Let $A$ be a non-unital commutative Banach algebra defined over the field of complex numbers.
Given $a \in A$, one defines the function $\widehat{a}:\Phi_A\to{\mathbb C}$ by $\widehat{a}(\varphi)=\varphi(a)$, where $\Phi_A$ is endowed with the Gelfand topology (i.e. the restriction of the $w^*$-topology on $A^*$ to $\Phi_A$).
The definition of $\Phi_A$ and of its topology ensure that $\widehat{a}$ is continuous. According to wiki (https://en.wikipedia.org/wiki/Gelfand_representation) it seems that $\widehat{a} \in \mathcal{C}_0(\Phi_A)$, that is to say that $\widehat{a}$ vanishes at infinity. I struggle to see why this latter fact is true.
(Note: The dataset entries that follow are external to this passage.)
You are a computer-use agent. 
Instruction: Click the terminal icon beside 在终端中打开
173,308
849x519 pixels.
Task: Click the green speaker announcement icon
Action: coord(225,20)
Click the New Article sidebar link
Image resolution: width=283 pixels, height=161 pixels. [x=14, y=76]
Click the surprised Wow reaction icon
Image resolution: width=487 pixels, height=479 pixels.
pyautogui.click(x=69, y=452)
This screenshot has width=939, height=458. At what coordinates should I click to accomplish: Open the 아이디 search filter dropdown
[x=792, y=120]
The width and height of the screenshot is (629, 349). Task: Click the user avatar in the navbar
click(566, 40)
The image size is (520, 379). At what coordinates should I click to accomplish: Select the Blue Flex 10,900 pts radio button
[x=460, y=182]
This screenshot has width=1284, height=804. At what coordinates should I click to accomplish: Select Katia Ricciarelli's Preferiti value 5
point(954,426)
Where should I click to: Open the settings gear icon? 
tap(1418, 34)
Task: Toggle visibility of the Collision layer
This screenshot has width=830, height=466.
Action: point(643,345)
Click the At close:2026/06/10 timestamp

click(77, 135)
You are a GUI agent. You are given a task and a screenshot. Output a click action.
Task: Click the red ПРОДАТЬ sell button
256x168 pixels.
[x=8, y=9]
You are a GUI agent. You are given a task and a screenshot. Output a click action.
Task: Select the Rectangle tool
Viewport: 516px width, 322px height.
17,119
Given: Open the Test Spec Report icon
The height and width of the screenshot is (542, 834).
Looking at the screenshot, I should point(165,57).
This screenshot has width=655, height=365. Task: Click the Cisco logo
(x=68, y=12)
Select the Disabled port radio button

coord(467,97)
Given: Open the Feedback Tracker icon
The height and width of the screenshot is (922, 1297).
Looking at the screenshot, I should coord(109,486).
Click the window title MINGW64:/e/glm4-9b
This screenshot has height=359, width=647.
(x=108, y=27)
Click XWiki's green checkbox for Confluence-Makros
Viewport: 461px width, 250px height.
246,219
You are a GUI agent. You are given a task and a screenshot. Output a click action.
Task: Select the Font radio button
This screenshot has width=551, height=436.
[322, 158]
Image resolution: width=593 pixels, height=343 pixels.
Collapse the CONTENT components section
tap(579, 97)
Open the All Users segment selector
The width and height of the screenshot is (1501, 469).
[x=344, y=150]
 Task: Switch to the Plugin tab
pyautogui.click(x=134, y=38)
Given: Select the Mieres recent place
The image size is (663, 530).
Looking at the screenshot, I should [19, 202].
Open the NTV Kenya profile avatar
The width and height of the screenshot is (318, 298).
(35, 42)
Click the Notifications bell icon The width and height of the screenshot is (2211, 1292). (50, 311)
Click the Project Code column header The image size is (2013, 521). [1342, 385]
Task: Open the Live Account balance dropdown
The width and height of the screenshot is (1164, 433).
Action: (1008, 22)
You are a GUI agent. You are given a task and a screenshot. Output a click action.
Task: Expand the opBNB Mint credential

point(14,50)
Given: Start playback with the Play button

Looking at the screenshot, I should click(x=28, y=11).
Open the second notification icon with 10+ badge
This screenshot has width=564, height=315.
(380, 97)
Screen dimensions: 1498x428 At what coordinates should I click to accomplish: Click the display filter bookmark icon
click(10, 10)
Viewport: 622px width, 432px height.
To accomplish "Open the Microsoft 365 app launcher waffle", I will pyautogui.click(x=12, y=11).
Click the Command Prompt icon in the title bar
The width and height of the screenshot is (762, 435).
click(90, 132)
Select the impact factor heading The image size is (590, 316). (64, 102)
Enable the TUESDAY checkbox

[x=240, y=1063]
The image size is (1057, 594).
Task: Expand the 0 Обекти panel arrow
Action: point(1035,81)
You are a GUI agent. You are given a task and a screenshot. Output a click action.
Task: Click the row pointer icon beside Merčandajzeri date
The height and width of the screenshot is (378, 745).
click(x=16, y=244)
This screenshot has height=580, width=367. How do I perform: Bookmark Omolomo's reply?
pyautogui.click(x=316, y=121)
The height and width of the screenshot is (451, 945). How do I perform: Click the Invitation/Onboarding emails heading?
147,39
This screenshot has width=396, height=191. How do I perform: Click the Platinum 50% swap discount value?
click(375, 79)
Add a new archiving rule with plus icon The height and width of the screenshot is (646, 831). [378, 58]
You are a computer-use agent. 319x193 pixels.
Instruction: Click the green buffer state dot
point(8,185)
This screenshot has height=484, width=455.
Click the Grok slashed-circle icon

Since nobody posted an answer, I will write down my attempt. Could anyone check is this is correct please ?
Note that $\big\{ \varphi \in \Phi_A :~~ \big| \varphi(a)\big| \geq \varepsilon \big\}$ is $w^*$-closed in the closed unit ball of $A^*$ for all $\varepsilon > 0$ because
$$\big\{ \varphi \in \Phi_A :~~ \big| \varphi(a)\big| \geq \varepsilon \big\} = \widehat{a}^{-1}\Big( \{z : |z| \geq \varepsilon\}\Big)$$ and $\{z : |z| \geq \varepsilon\}$ is closed and $\widehat{a}$ is continuous when $\Phi_A$ has the Gelfand topology.
Hence Banach-Alaoglu implies that $\big\{ \varphi \in \Phi_A :~~ \big| \varphi(a)\big| \geq \varepsilon \big\}$ is $w^*$-compact.